On 2023-06-23 Alberto Abrao wrote:
> I am always amazed by how far we've come, and yet we often manage to
> screw it up because we're unable to see the bigger picture.
>
> Oh well.. it was a good run. Hope Debian sticks around. That's where
> I'll be most likely going for the long-term. I am more of an RPM guy,
> but between RH's shenanigans and having to battle snaps on every
> release of a **server** distribution, that's where it's at.

Well, RH making dumb mistakes (ever since creating RHEL and making RH
non-free) always causes a big upheaval in the Linux world.  (Well, blame
IBM this time.)  This usually turns out for the better.  Often it
forces RH to backtrack.

It took about a year after RH's dumb RH->RHEL mistake to force them to
create Fedora.  Then the clones were created.  CentOS being screwed up
created Rocky, etc.

So I don't see this as all that bad at the moment.  (Well, partly
because it doesn't affect me, my boxes or my clients in the slightest.)
I know something good will come out of it.  Maybe a consolidated
RHEL-replacement (RPM-based of course) created by the mega-corps might
that Adam listed that are about to be hosed.

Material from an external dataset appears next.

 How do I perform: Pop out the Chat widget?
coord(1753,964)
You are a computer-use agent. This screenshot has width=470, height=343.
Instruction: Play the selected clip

They can out-RHEL RHEL, one-upping them and getting all the users.
Think Maria vs MySQL (who's that?).  Of course, such a thing would take
months and that means major pain or short-term RHEL subscriptions for
all the RHEL-clone users.

(Heck, it gets me itching to do my big PHP fork idea again, as PHP goes
down the path of insanity, too.)

As always it makes me reiterate my support for Fedora (until they screw
that up...) which is still 100% free, has great easy upgrade paths, and
if you play your cards right has only modest occasional "you're the
bleeding edge now" pain.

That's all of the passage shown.